Stored records:
────────────────────
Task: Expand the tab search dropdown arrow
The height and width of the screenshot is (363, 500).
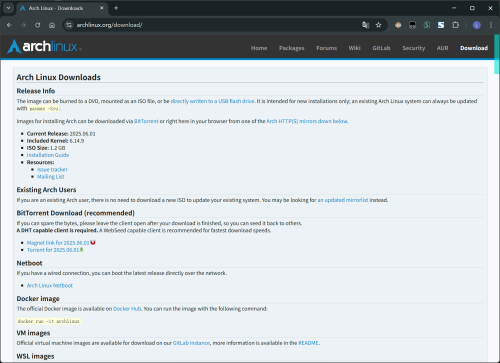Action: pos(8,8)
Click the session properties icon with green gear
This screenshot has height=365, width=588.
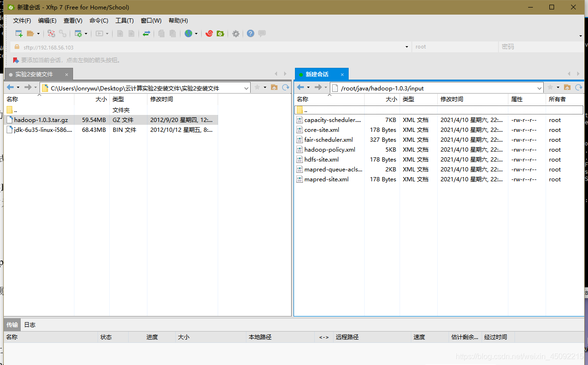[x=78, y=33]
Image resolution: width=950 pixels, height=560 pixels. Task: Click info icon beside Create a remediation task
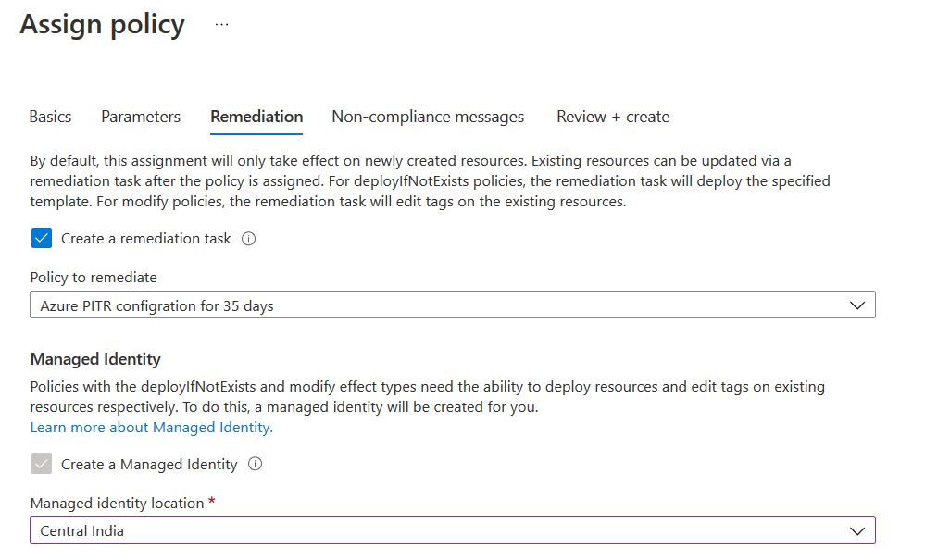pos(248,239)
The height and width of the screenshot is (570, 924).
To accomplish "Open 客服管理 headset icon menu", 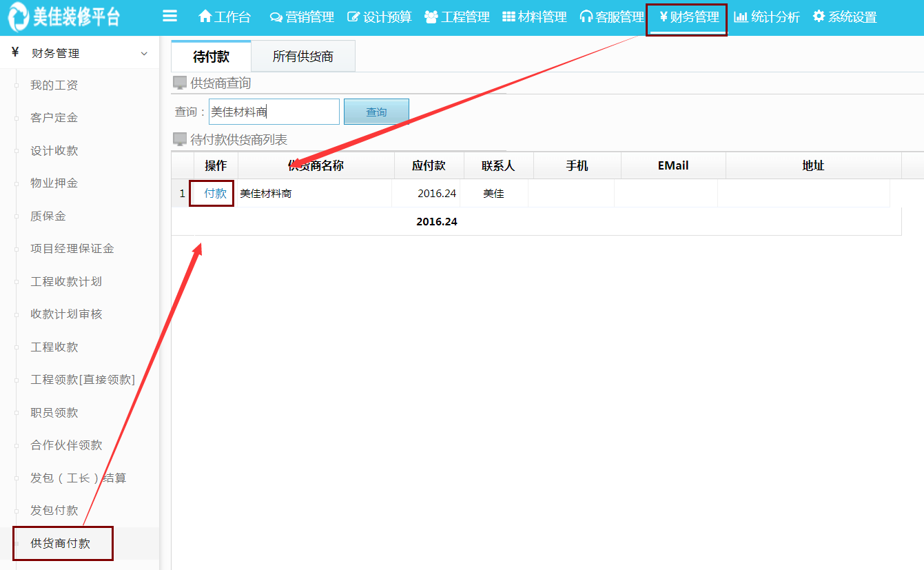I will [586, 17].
────────────────────
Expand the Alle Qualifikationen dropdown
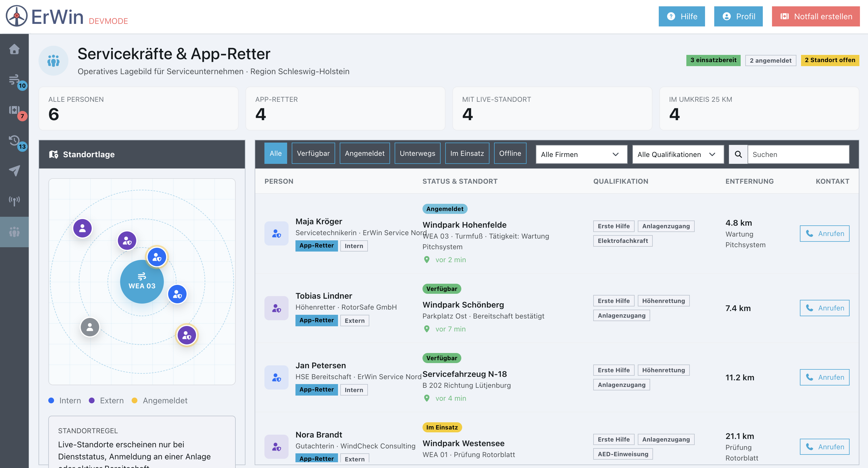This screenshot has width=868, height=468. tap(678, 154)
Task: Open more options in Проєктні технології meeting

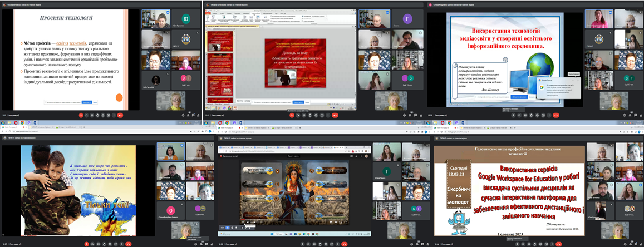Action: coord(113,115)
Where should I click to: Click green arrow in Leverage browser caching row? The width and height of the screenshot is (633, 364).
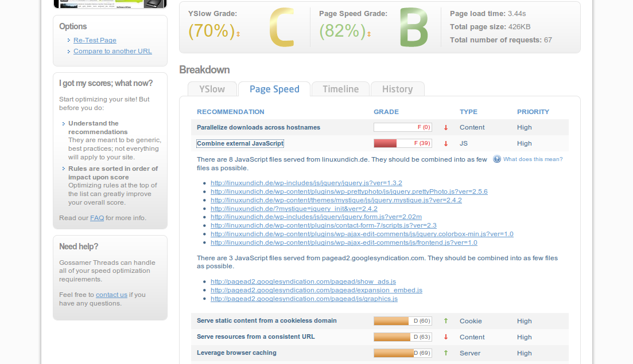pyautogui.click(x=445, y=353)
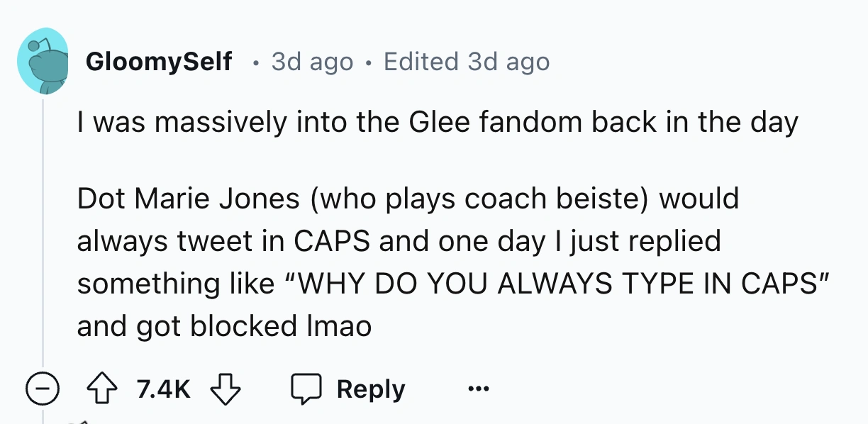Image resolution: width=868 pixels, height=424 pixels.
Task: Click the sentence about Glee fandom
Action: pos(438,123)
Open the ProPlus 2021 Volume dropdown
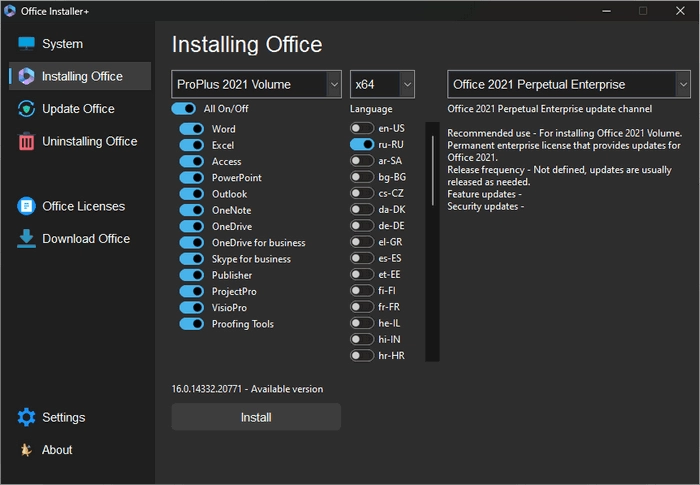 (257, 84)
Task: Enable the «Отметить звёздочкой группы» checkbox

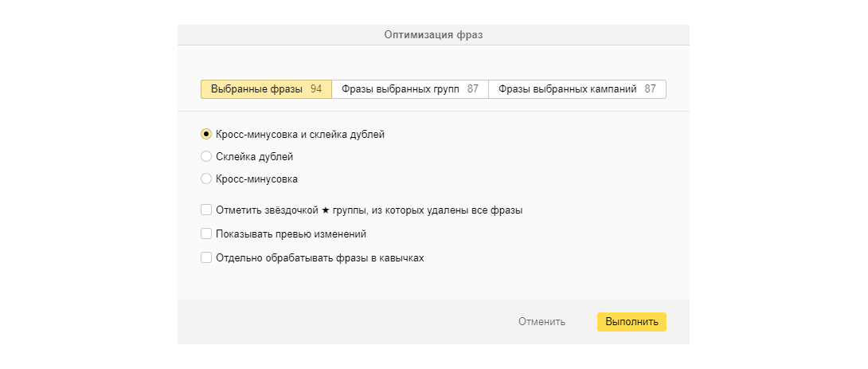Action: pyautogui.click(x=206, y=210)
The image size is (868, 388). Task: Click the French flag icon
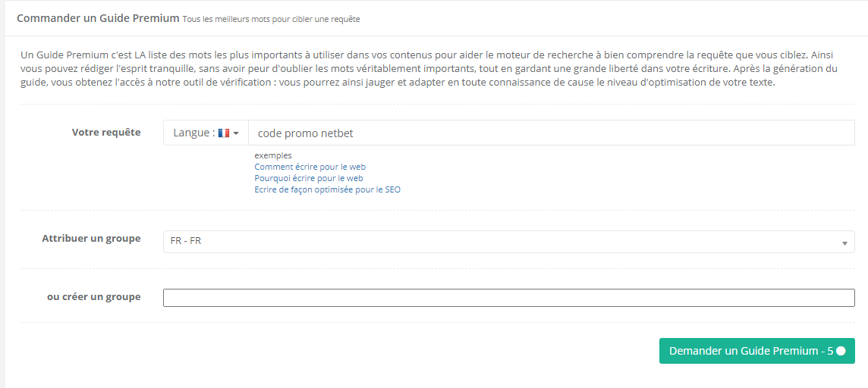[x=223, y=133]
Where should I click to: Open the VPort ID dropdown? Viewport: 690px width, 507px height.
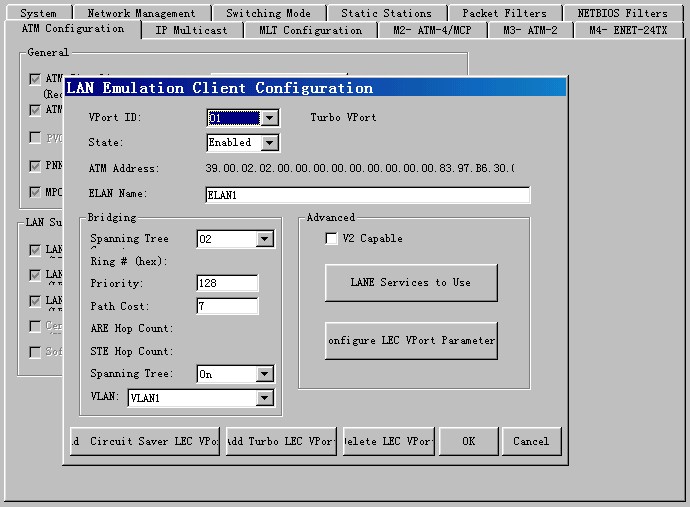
────────────────────
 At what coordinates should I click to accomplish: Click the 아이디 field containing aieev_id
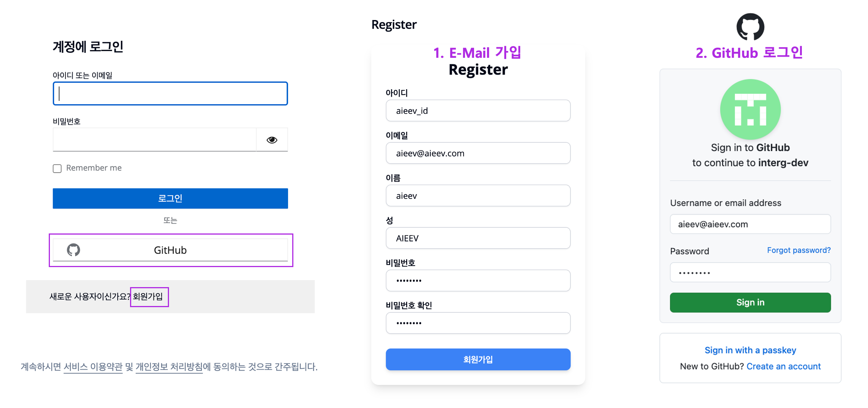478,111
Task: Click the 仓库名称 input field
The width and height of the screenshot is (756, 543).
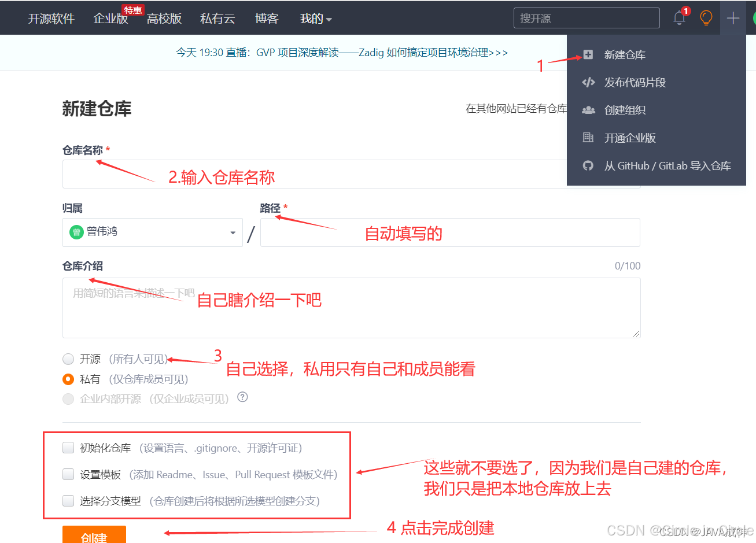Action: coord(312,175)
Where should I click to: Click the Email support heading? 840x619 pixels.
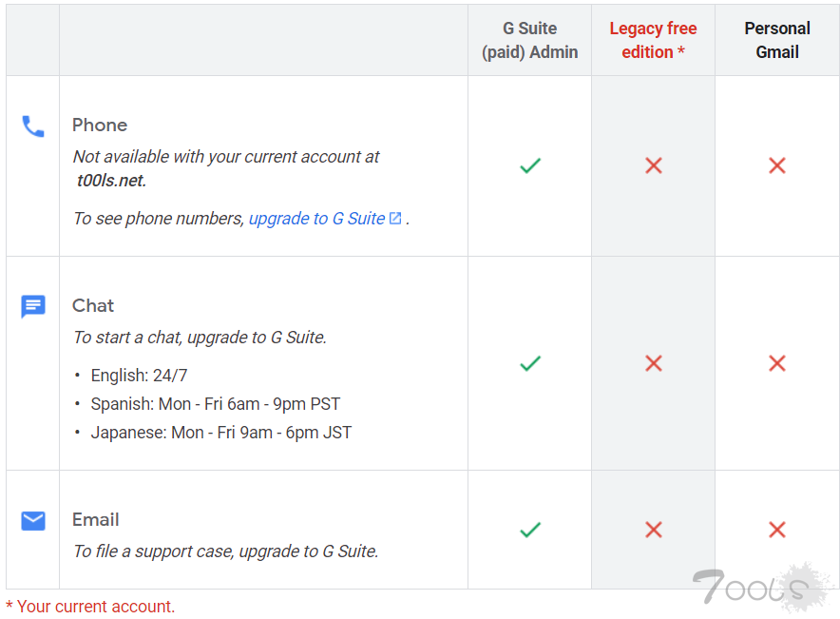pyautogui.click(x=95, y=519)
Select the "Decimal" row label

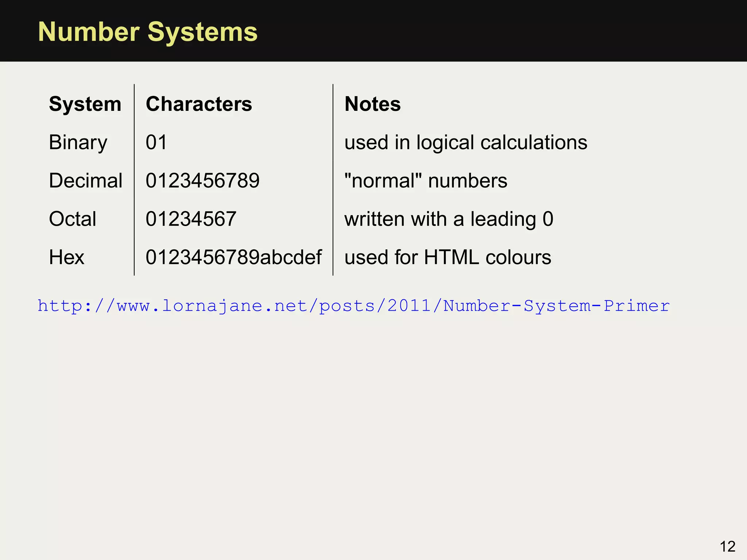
────────────────────
■ **TASK INSTRUCTIONS**: Between and including the line with "The image size" and the line with "Where should I click to: Open", repeat every line exactly as it appears above, with pictures left out.

■ **ANSWER TO THE PROBLEM**:
The image size is (868, 388). Task: Click the French flag icon
[x=223, y=133]
Where should I click to: Open the VPort ID dropdown? Viewport: 690px width, 507px height.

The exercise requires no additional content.